Mais les sanctions contre la Russie sont d'une ampleur inédite à l'encontre d'un aussi grand pays, ce qui rend l'issue du conflit incertain.

"On explique depuis un certain temps que la véritable nouvelle arme de la politique internationale occidentale ce sont les sanctions économiques.

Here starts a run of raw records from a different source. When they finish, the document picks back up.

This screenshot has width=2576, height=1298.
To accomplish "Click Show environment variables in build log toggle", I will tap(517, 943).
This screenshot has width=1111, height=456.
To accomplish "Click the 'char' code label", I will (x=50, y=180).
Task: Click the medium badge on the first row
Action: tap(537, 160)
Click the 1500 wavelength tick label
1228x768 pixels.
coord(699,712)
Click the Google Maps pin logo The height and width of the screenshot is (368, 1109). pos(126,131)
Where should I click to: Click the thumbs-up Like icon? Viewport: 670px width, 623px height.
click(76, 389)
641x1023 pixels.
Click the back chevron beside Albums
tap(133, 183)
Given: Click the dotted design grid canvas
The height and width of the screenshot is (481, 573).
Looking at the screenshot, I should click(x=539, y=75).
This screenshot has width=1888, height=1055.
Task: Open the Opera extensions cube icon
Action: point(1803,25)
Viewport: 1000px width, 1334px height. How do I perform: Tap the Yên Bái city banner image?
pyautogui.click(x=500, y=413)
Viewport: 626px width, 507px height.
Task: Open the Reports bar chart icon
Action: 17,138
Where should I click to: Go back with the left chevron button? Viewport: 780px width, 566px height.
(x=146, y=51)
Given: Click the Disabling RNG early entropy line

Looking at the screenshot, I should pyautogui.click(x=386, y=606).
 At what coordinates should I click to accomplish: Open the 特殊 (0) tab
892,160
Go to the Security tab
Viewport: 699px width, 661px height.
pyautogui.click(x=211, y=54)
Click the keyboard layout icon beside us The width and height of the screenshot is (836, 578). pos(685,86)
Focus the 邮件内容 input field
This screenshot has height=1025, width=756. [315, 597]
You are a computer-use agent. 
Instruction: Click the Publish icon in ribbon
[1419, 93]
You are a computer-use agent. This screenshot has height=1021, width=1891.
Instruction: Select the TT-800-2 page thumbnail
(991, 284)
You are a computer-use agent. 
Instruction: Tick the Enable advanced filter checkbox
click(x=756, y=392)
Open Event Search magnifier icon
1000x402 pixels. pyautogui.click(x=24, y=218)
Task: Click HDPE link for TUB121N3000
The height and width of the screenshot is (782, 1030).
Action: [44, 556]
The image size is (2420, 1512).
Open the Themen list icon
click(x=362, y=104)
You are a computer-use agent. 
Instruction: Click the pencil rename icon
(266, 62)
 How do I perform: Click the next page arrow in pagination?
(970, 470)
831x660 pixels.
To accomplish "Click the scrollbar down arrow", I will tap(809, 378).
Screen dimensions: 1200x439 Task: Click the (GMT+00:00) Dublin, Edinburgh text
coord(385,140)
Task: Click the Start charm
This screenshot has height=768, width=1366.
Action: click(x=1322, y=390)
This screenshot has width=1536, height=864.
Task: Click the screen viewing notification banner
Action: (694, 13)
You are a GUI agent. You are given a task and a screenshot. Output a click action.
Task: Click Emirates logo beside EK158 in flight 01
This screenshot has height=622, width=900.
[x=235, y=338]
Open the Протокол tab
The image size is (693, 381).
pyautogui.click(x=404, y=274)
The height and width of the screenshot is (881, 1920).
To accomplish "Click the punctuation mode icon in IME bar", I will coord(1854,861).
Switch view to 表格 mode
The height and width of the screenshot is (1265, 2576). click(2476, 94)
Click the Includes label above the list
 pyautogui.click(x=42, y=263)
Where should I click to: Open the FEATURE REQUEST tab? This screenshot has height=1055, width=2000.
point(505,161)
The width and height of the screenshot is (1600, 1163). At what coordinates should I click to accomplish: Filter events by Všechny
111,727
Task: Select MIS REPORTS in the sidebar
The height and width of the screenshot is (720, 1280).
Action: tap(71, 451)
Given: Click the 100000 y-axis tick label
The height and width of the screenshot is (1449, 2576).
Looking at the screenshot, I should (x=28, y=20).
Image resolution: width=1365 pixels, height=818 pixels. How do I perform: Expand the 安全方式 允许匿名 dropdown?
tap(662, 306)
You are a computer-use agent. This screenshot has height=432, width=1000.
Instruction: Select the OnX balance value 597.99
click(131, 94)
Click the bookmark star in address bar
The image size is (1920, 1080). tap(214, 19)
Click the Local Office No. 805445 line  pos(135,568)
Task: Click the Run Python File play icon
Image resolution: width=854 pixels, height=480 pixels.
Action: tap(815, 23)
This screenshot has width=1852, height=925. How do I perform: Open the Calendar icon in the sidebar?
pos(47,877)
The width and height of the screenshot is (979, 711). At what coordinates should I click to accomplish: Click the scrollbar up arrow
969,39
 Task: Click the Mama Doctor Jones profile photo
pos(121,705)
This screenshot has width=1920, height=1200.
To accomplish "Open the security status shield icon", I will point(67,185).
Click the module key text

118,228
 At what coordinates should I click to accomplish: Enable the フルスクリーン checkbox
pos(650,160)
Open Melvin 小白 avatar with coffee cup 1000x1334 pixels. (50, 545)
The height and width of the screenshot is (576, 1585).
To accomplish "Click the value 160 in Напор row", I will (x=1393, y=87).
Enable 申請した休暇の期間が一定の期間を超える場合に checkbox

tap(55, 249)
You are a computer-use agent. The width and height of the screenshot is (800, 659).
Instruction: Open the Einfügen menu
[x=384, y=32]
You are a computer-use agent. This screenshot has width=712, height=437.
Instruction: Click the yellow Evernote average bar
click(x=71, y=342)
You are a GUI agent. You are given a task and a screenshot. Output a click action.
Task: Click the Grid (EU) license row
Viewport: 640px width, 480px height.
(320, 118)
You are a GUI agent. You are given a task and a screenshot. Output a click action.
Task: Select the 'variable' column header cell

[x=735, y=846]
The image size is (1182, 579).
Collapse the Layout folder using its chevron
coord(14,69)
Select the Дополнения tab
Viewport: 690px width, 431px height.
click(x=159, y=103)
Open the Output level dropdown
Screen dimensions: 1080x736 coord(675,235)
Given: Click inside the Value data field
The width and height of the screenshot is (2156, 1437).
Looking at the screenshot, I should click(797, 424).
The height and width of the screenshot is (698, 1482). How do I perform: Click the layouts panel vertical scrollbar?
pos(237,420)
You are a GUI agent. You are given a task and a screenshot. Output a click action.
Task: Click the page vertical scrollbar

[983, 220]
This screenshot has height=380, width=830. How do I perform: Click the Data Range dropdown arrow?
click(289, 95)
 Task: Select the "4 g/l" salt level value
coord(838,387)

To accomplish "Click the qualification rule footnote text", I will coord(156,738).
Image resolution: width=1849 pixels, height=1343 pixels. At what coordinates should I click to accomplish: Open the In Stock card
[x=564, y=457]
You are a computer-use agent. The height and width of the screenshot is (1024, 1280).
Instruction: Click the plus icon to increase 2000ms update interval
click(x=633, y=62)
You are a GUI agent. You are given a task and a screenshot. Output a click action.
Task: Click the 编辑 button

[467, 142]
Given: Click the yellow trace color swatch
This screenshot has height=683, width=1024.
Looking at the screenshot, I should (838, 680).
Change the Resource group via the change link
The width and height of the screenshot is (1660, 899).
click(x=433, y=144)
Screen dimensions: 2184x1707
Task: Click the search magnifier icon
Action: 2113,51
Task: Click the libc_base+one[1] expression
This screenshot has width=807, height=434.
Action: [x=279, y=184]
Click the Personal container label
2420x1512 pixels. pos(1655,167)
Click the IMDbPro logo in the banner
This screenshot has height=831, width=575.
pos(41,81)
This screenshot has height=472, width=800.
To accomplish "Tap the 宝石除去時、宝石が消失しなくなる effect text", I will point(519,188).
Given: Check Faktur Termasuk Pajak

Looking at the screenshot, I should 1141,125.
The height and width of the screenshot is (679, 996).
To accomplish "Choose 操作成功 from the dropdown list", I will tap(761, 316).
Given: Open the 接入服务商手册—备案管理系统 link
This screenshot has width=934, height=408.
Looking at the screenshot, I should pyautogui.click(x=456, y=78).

On est là dans une conflictualité asymétrique: l'un utilisant l'instrument militaire, les autres ayant une dissuasion essentiellement fondée sur l'économie, résume dans L'Esprit Public sur France Culture Bertrand Badie professeur au Ceri de SciencePo. Est-ce que ça peut fonctionner? C'est très rare dans l'Histoire d'avoir ainsi un conflit de rationalité entre les deux acteurs protagonistes."